* [Aim of the exercise]: Print exactly the line that contains "You are a GUI" along with every line beneath it to the end of the records below, and omit pictures.

..........

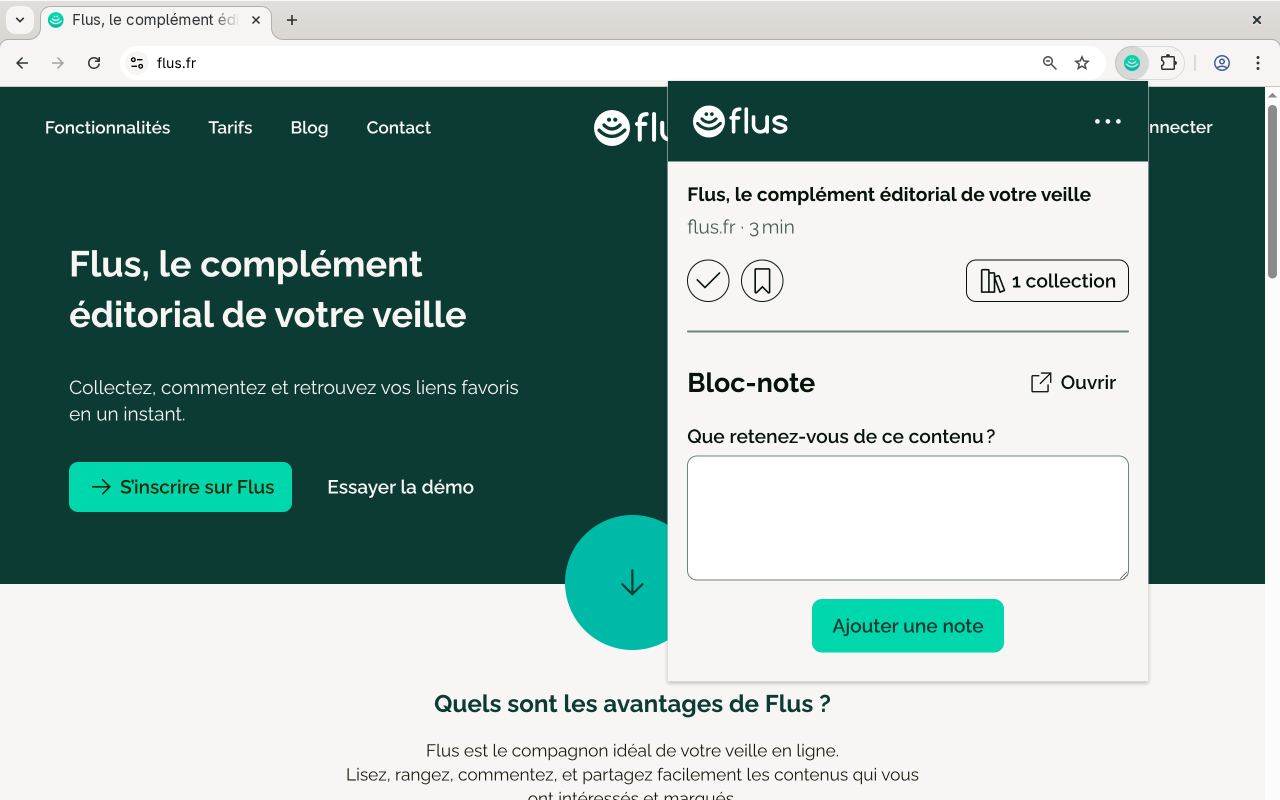Click the S'inscrire sur Flus button

coord(180,487)
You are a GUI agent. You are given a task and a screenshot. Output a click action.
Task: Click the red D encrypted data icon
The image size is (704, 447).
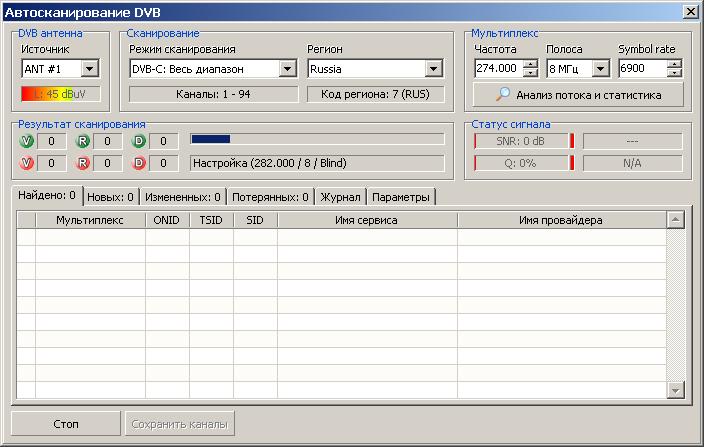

..........

* [The completed task]:
You are a GUI agent. You are given a task and a screenshot. Output a click action.
Task: Click the red D encrypted data icon
The image size is (704, 447).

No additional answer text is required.